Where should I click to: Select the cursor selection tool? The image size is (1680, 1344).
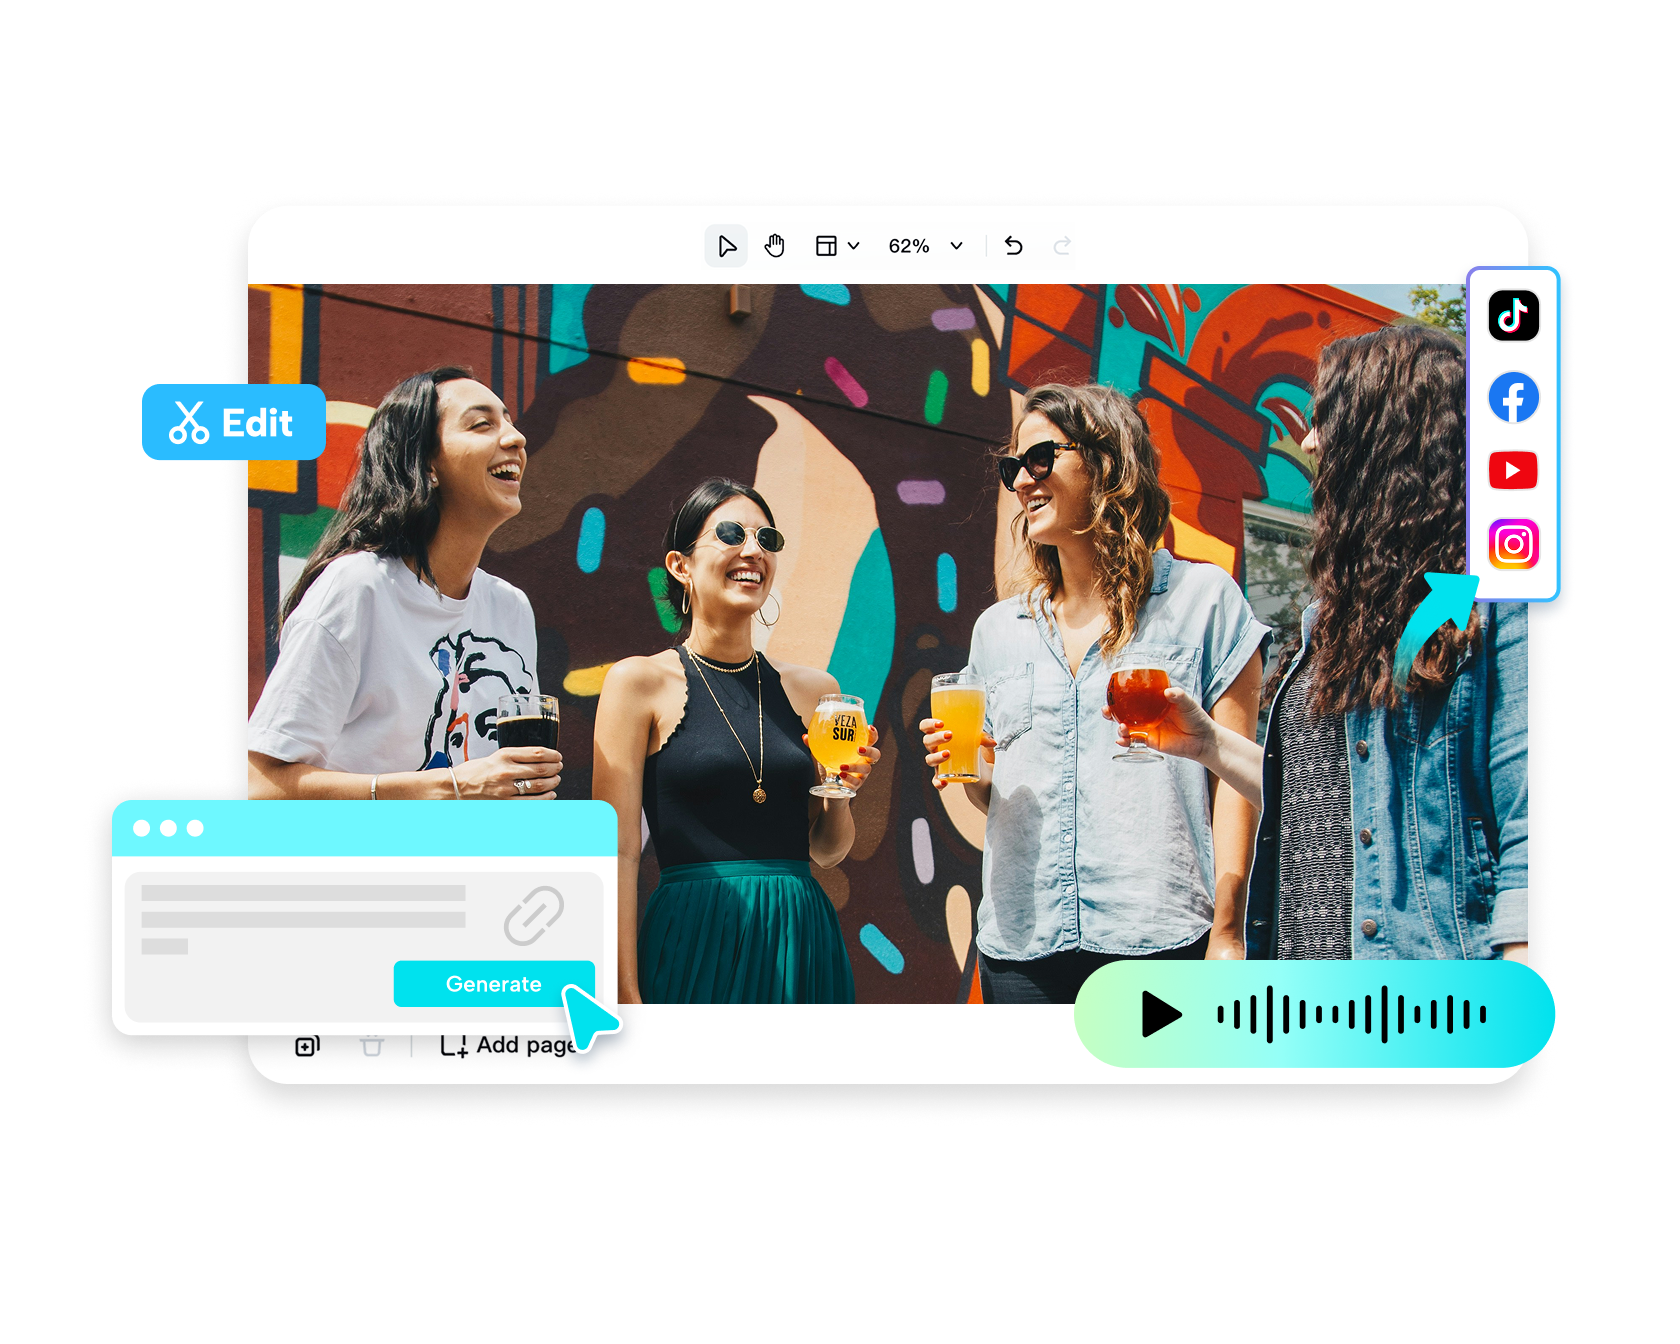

==

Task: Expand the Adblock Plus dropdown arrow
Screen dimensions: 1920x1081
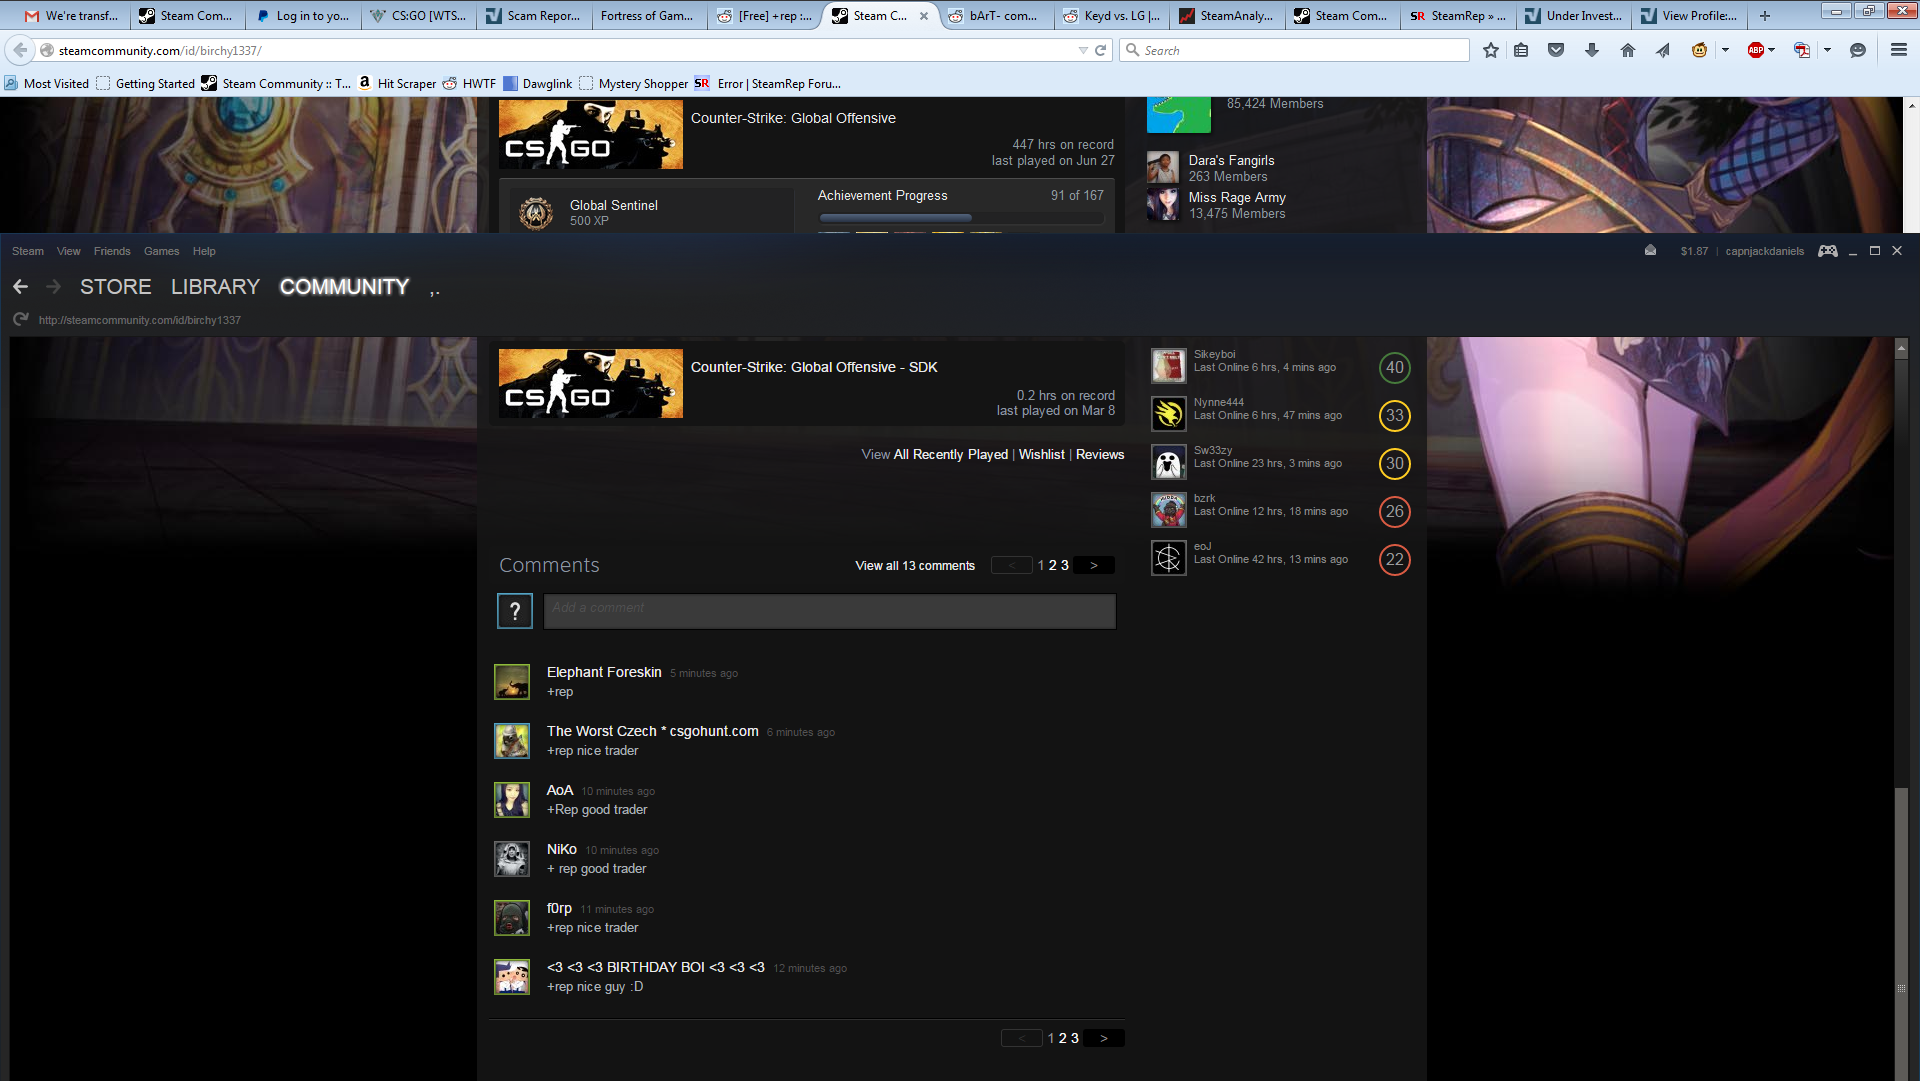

--

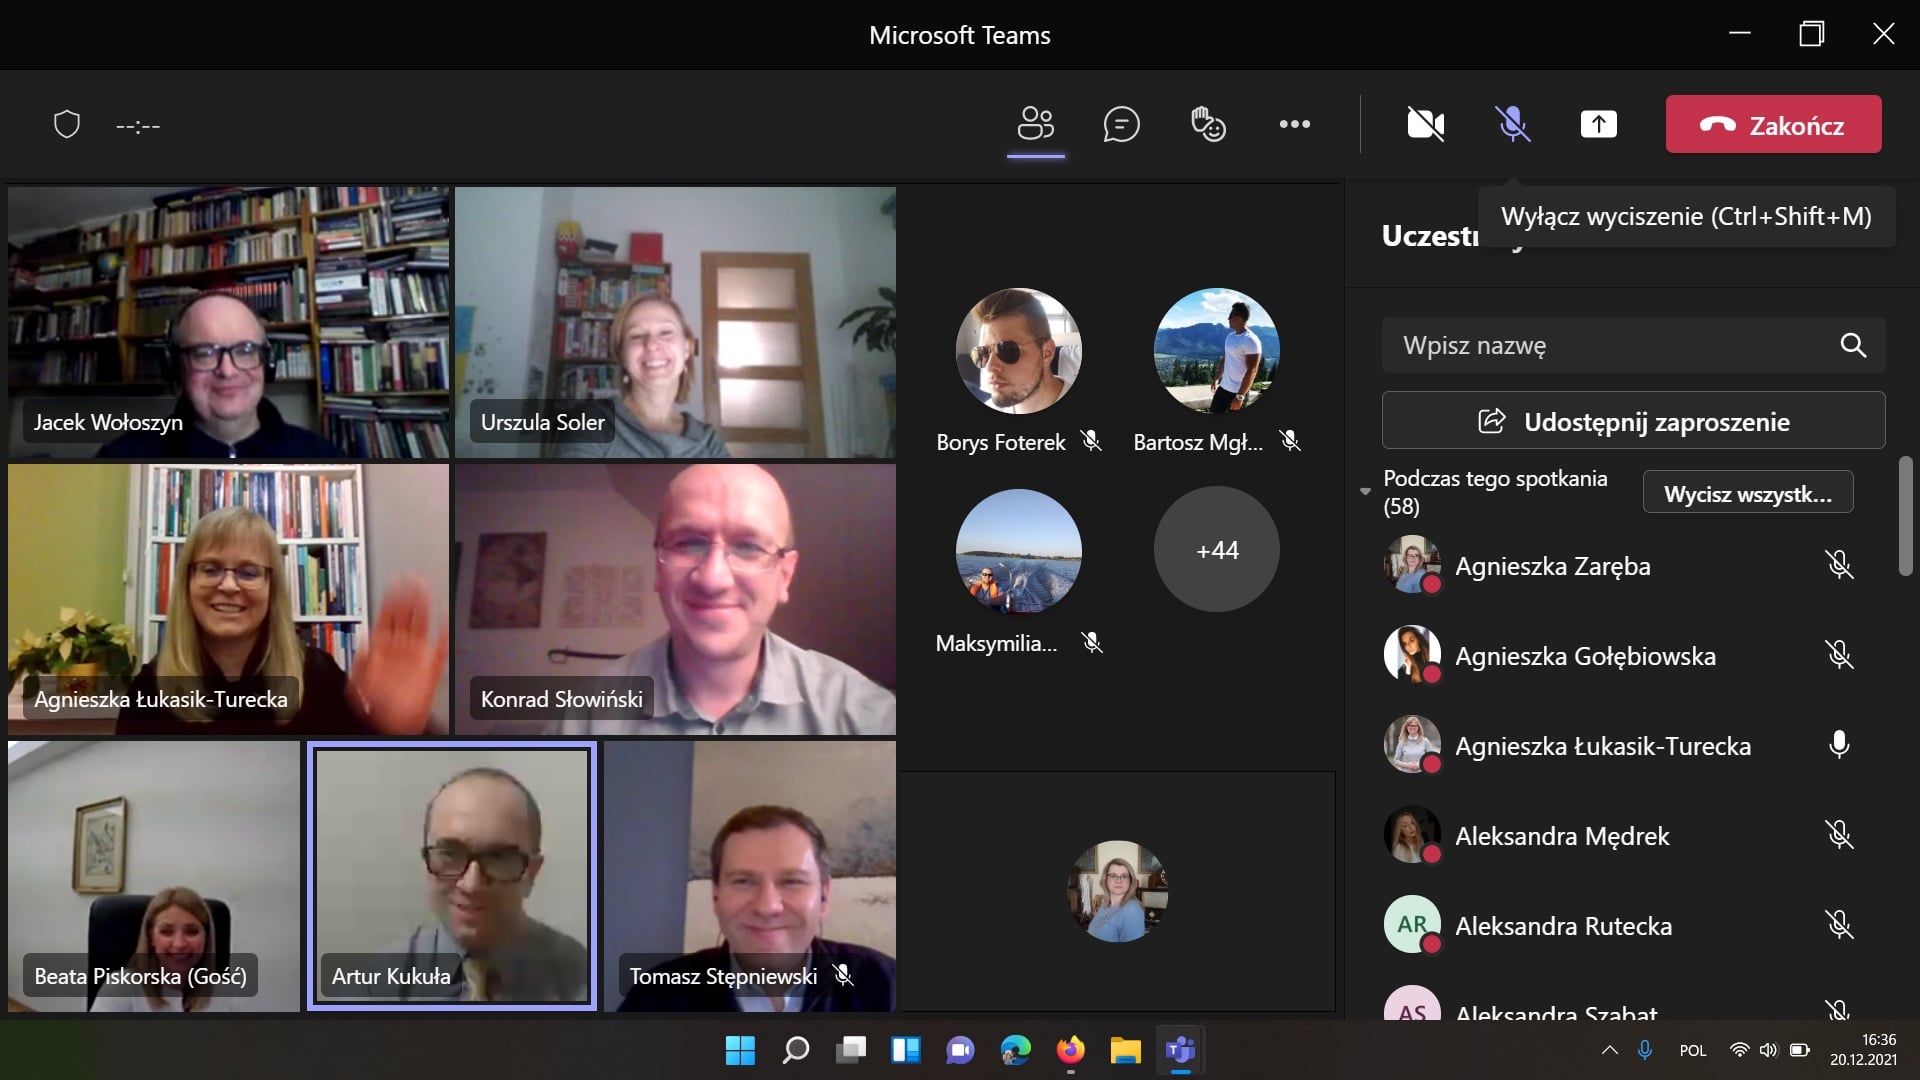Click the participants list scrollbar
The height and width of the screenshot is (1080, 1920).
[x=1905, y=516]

# Exercise
From the data above, return every line from the line that has "Task: Expand the Adblock Plus dropdown arrow" up to and including the line that has "Screen dimensions: 1920x1081", exactly.

# Result
Task: Expand the Adblock Plus dropdown arrow
Screen dimensions: 1920x1081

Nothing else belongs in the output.